----- TEXT

Fit a linear model with (sparse) group regularisation

Adjust a linear model with (sparse) group regularization, that is, a mixture of an element-wise \(\ell_1\) norm and a group-wise mixed-norm (either \(\ell_1/\ell_2\), \(\ell_1/\ell_\infty\) or cooperative). We also add a (possibly structured) \(\ell_2\)-norm (ridge-like). The solution path is computed on an automatically tuned grid of values for the sparse group penalty. The mixture coefficient and the amount of ridge-like regularization are fixed by the user. See details for the criterion optimized.

Usage

group_sparse_lm(
  x,
  y,
  group,
  type = c("l2", "coop", "linf"),
  lambda1 = NULL,
  lambda2 = 0.01,
  alpha = 0,
  weights = rep(1, nrow(x)),
  penscale = sqrt(tabulate(group)),
  struct = Matrix::Diagonal(ncol(x), 1),
  intercept = TRUE,
  normalize = TRUE,
  refit = FALSE,
  nlambda1 = ifelse(is.null(lambda1), 100, length(lambda1)),
  minratio = 0.01,
  maxfeat = ifelse(lambda2 < 0.01, min(2 * nrow(x), ncol(x)), min(4 * nrow(x), ncol(x))),
  beta0 = numeric(ncol(x)),
  control = list()
)

group_lasso(
  x,
  y,
  group,
  lambda1 = NULL,
  lambda2 = 0,
  weights = rep(1, nrow(x)),
  penscale = sqrt(tabulate(group)),
  intercept = TRUE,
  normalize = TRUE,
  nlambda1 = ifelse(is.null(lambda1), 100, length(lambda1)),
  minratio = 0.01,
  maxfeat = ncol(x),
  beta0 = numeric(ncol(x)),
  control = list(method = "quadra")
)

----------

STATED EXERCISE 1: Could you recast everything in the records from the line containing "Show the 26.3K Likes list" down to the line containing "tap(222, 232)" as a Markdown table with the columns Row and Line, one numbered row per line and blank lines left out?

----- RECORDS FOR THIS EXERCISE

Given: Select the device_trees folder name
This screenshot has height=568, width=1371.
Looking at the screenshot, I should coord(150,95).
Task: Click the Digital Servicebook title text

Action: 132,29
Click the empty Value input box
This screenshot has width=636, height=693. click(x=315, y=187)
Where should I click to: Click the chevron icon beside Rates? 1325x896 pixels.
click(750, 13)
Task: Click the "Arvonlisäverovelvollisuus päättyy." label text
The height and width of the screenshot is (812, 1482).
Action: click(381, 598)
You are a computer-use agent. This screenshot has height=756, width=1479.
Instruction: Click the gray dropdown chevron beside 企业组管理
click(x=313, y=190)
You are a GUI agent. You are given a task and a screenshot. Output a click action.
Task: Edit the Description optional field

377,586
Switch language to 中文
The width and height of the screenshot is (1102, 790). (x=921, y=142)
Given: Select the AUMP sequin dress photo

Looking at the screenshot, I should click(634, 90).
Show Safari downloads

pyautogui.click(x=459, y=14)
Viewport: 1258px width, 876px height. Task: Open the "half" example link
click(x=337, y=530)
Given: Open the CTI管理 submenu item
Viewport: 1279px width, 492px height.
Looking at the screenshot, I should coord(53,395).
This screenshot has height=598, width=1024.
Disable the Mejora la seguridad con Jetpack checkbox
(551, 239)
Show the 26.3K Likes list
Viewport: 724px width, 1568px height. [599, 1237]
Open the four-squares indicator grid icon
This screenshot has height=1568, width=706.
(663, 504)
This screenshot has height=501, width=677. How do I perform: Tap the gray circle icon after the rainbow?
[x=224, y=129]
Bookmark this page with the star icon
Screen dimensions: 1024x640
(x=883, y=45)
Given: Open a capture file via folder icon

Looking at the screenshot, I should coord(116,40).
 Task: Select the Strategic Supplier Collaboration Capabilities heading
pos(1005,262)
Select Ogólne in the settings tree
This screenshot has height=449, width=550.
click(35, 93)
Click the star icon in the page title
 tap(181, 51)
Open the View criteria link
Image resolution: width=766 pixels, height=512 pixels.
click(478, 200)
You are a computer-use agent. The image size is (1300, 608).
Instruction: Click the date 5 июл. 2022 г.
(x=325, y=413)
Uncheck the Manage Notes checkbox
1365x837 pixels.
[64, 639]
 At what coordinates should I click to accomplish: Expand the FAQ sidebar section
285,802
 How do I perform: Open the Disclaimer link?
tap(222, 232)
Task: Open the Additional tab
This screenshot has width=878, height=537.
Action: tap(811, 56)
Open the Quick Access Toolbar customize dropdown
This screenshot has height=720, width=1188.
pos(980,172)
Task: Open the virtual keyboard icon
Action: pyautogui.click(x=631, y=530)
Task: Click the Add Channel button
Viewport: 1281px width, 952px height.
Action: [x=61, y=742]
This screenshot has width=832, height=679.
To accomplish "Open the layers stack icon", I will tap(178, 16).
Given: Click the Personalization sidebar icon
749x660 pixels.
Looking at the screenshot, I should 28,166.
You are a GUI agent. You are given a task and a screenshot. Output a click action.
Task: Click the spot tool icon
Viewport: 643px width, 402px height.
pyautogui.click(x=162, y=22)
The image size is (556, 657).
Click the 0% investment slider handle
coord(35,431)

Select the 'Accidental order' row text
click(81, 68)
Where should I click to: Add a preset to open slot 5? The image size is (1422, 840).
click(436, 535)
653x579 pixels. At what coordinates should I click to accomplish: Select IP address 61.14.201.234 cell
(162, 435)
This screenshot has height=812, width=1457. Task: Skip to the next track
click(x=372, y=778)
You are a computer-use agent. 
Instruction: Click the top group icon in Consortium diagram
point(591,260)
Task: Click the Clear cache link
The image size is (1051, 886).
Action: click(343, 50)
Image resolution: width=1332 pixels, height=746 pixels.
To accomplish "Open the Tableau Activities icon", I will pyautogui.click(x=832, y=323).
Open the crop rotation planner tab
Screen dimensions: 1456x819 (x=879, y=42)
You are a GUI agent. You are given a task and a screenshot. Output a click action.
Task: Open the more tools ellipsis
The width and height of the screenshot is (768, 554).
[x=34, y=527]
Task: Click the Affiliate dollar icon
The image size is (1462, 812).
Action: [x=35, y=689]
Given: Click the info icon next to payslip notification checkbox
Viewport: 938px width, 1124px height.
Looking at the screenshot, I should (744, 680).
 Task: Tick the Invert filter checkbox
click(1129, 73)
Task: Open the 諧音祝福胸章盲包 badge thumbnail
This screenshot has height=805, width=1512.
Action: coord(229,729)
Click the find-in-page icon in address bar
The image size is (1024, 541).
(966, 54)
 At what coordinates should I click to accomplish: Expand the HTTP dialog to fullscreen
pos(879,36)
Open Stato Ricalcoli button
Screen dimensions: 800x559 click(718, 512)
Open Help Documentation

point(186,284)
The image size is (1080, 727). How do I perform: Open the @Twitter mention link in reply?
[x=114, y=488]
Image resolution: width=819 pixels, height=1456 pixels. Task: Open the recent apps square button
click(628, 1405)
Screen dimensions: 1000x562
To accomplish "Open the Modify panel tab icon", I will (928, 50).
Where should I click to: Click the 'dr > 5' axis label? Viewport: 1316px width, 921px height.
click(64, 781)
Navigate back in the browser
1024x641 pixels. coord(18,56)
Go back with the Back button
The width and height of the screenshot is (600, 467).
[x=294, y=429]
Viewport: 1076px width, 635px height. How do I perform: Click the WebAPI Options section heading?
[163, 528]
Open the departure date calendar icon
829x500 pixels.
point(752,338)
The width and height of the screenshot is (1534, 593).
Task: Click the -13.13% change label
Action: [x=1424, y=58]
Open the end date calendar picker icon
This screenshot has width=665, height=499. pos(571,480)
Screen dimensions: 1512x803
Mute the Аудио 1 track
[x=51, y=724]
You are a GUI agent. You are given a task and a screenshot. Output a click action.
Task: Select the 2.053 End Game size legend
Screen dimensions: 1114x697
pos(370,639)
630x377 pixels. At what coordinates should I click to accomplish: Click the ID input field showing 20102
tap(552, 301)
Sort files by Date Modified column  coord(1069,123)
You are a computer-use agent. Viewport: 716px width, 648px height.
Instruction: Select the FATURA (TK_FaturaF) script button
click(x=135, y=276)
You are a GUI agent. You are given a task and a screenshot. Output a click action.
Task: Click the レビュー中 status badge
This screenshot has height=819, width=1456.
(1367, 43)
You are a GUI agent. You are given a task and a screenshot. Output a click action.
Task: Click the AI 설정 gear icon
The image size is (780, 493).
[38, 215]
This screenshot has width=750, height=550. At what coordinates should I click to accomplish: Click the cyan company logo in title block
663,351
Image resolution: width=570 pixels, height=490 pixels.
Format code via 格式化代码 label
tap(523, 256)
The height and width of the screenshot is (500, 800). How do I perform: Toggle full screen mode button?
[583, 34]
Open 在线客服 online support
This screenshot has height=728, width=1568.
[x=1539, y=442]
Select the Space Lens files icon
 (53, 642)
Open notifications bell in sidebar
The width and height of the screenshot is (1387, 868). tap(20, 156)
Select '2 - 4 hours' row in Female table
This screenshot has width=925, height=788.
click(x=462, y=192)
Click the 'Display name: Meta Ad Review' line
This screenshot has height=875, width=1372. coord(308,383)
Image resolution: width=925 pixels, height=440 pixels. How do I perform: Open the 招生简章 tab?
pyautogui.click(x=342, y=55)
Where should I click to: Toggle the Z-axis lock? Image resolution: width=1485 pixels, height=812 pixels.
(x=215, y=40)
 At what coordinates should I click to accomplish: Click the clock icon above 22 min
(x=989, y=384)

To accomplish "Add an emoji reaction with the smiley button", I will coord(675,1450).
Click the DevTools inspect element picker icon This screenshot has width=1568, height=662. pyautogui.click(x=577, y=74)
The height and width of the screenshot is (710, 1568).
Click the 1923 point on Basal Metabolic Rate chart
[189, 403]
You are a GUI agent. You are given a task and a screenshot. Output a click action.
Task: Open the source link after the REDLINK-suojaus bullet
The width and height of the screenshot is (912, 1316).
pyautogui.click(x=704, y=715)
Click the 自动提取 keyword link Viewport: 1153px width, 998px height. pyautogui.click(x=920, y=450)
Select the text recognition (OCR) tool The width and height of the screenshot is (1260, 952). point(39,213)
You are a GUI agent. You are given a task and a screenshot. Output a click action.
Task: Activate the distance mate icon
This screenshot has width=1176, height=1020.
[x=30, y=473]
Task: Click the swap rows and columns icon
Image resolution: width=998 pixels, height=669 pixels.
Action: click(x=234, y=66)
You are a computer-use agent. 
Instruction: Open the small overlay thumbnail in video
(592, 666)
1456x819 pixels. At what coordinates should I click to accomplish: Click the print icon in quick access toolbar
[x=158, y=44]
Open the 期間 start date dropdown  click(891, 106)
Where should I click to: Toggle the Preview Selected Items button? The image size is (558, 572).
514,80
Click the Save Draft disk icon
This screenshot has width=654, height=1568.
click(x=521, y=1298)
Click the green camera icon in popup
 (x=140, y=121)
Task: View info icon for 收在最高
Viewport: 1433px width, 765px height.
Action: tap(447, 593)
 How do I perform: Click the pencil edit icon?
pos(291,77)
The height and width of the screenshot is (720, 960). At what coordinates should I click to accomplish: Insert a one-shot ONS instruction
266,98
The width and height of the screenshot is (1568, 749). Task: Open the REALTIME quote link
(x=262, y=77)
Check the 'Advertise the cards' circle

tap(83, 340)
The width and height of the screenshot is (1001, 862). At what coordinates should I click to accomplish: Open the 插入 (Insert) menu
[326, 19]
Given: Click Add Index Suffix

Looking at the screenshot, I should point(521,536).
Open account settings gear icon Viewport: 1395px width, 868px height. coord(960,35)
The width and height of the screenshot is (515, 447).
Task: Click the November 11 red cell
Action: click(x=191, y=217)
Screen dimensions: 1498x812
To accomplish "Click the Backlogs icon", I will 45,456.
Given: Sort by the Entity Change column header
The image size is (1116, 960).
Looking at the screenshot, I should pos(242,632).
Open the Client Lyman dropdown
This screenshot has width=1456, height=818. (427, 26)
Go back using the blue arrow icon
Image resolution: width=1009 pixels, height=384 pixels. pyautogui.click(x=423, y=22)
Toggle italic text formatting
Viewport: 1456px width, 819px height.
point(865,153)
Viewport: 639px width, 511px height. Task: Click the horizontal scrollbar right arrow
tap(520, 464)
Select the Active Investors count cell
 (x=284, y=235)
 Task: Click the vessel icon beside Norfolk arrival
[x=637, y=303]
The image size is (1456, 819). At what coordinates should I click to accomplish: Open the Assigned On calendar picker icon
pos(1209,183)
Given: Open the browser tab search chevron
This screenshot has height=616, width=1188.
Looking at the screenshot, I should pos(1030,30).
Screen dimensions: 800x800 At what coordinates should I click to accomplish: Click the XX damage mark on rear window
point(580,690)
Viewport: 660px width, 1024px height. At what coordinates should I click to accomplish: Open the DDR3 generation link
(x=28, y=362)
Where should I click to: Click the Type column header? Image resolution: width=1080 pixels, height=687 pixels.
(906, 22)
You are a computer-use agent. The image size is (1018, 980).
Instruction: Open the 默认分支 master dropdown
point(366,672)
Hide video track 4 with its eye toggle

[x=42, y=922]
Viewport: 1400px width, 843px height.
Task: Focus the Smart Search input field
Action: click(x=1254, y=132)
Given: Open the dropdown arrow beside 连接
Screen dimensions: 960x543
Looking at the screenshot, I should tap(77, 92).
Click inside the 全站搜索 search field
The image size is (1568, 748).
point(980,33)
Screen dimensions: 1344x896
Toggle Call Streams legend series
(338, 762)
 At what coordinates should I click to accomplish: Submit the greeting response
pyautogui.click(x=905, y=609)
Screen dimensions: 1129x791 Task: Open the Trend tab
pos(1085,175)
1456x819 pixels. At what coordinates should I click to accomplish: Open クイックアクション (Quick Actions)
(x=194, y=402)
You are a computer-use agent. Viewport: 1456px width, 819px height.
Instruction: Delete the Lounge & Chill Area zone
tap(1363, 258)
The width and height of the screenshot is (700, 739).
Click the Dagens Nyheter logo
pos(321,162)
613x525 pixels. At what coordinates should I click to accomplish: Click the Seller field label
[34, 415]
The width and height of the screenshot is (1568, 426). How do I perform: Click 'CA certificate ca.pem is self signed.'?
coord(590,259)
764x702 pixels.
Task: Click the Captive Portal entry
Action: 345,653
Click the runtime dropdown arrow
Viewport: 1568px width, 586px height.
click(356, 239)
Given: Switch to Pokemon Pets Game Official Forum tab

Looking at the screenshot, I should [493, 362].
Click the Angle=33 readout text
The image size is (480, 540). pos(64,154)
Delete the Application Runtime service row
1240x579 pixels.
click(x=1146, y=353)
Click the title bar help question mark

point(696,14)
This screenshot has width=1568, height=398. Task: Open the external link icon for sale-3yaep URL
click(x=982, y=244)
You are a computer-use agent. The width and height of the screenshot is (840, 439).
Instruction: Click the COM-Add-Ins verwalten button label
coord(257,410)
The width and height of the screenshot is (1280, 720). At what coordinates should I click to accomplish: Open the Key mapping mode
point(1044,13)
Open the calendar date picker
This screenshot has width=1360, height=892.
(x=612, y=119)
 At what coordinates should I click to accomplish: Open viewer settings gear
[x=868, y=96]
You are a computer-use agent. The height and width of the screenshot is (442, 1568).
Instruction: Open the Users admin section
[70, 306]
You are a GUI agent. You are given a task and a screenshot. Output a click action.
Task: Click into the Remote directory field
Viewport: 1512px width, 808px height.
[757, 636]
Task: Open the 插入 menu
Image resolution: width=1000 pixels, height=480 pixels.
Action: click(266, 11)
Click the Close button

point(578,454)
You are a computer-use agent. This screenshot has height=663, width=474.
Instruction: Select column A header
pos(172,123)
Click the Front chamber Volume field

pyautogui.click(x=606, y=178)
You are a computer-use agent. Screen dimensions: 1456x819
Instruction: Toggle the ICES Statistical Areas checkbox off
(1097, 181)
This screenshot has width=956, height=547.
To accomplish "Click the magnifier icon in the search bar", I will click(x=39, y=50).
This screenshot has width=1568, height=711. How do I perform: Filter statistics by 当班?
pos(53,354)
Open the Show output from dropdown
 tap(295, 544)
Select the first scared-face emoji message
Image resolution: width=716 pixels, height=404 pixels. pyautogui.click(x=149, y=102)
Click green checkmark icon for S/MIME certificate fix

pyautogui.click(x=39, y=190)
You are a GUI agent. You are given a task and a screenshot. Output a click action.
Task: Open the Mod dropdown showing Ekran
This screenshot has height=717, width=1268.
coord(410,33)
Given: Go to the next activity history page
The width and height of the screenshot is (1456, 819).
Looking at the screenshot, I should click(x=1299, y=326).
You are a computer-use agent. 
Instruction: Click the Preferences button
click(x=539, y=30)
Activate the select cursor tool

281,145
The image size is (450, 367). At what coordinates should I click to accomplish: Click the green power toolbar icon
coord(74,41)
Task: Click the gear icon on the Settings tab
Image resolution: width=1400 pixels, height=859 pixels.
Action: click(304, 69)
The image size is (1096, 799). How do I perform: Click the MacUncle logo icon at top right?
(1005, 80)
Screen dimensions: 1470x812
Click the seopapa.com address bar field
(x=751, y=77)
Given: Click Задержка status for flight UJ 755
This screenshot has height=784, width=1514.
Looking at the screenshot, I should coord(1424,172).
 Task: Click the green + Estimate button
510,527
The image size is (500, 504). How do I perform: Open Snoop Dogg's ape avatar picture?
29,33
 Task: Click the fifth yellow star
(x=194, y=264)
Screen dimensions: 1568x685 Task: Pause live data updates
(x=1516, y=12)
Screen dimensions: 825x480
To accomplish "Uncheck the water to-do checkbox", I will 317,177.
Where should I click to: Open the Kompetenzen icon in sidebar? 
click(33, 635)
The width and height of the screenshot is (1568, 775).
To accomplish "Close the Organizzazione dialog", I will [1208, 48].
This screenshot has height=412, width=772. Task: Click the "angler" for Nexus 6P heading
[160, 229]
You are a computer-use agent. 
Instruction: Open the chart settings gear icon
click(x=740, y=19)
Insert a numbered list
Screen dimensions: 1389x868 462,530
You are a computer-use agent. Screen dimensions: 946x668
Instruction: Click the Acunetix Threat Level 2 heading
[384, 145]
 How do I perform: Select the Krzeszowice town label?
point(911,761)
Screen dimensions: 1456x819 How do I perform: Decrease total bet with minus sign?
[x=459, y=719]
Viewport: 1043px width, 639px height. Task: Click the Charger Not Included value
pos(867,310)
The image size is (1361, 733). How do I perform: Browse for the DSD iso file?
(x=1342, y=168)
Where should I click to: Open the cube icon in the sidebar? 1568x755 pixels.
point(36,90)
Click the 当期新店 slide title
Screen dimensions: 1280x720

----------

STATED EXERCISE 2: Can you carry the documentation on fitting linear models with sparse group regularization forward from its final line?

ANSWER 1:
| Row | Line |
|---|---|
| 1 | Show the 26.3K Likes list |
| 2 | Viewport: 724px width, 1568px height. [599, 1237] |
| 3 | Open the four-squares indicator grid icon |
| 4 | This screenshot has height=1568, width=706. |
| 5 | (663, 504) |
| 6 | This screenshot has height=501, width=677. How do I perform: Tap the gray circle icon after the rainbow? |
| 7 | [x=224, y=129] |
| 8 | Bookmark this page with the star icon |
| 9 | Screen dimensions: 1024x640 |
| 10 | (x=883, y=45) |
| 11 | Given: Open a capture file via folder icon |
| 12 | Looking at the screenshot, I should coord(116,40). |
| 13 |  Task: Select the Strategic Supplier Collaboration Capabilities heading |
| 14 | pos(1005,262) |
| 15 | Select Ogólne in the settings tree |
| 16 | This screenshot has height=449, width=550. |
| 17 | click(35, 93) |
| 18 | Click the star icon in the page title |
| 19 |  tap(181, 51) |
| 20 | Open the View criteria link |
| 21 | Image resolution: width=766 pixels, height=512 pixels. |
| 22 | click(478, 200) |
| 23 | You are a computer-use agent. The image size is (1300, 608). |
| 24 | Instruction: Click the date 5 июл. 2022 г. |
| 25 | (x=325, y=413) |
| 26 | Uncheck the Manage Notes checkbox |
| 27 | 1365x837 pixels. |
| 28 | [64, 639] |
| 29 |  At what coordinates should I click to accomplish: Expand the FAQ sidebar section |
| 30 | 285,802 |
| 31 |  How do I perform: Open the Disclaimer link? |
| 32 | tap(222, 232) |

ANSWER 2:
group_l1linf(
  x,
  y,
  group,
  lambda1 = NULL,
  lambda2 = 0,
  weights = rep(1, nrow(x)),
  penscale = sqrt(tabulate(group)),
  intercept = TRUE,
  normalize = TRUE,
  nlambda1 = ifelse(is.null(lambda1), 100, length(lambda1)),
  minratio = 0.01,
  maxfeat = ncol(x),
  beta0 = numeric(ncol(x)),
  control = list()
)

coop_lasso(
  x,
  y,
  group,
  lambda1 = NULL,
  lambda2 = 0,
  weights = rep(1, nrow(x)),
  penscale = sqrt(tabulate(group)),
  intercept = TRUE,
  normalize = TRUE,
  nlambda1 = ifelse(is.null(lambda1), 100, length(lambda1)),
  minratio = 0.01,
  maxfeat = ncol(x),
  beta0 = numeric(ncol(x)),
  control = list()
)

sparse_group_lasso(
  x,
  y,
  group,
  lambda1 = NULL,
  lambda2 = 0,
  alpha = 0.5,
  weights = rep(1, nrow(x)),
  penscale = sqrt(tabulate(group)),
  intercept = TRUE,
  normalize = TRUE,
  nlambda1 = ifelse(is.null(lambda1), 100, length(lambda1)),
  minratio = 0.01,
  maxfeat = ncol(x),
  beta0 = numeric(ncol(x)),
  control = list()
)

sparse_group_l1linf(
  x,
  y,
  group,
  lambda1 = NULL,
  lambda2 = 0,
  alpha = 0.5,
  weights = rep(1, nrow(x)),
  penscale = sqrt(tabulate(group)),
  intercept = TRUE,
  normalize = TRUE,
  nlambda1 = ifelse(is.null(lambda1), 100, length(lambda1)),
  minratio = 0.01,
  maxfeat = ncol(x),
  beta0 = numeric(ncol(x)),
  control = list()
)

sparse_coop_lasso(
  x,
  y,
  group,
  lambda1 = NULL,
  lambda2 = 0,
  alpha = 0.5,
  weights = rep(1, nrow(x)),
  penscale = sqrt(tabulate(group)),
  intercept = TRUE,
  normalize = TRUE,
  nlambda1 = ifelse(is.null(lambda1), 100, length(lambda1)),
  minratio = 0.01,
  maxfeat = ncol(x),
  beta0 = numeric(ncol(x)),
  control = list()
)

Arguments

x

matrix of features, possibly sparsely encoded (experimental). Do NOT include intercept. When normalized is TRUE, coefficients will then be rescaled to the original scale.

y

response vector.

group

vector of integers indicating group belonging. Must match the number of column in x. Must be SORTED integers starting from 1.

type

string indicating the sparse-group variant to be fitted. Could be "l2", "coop", or "linf". Default is "l2" (regular Group-Lasso)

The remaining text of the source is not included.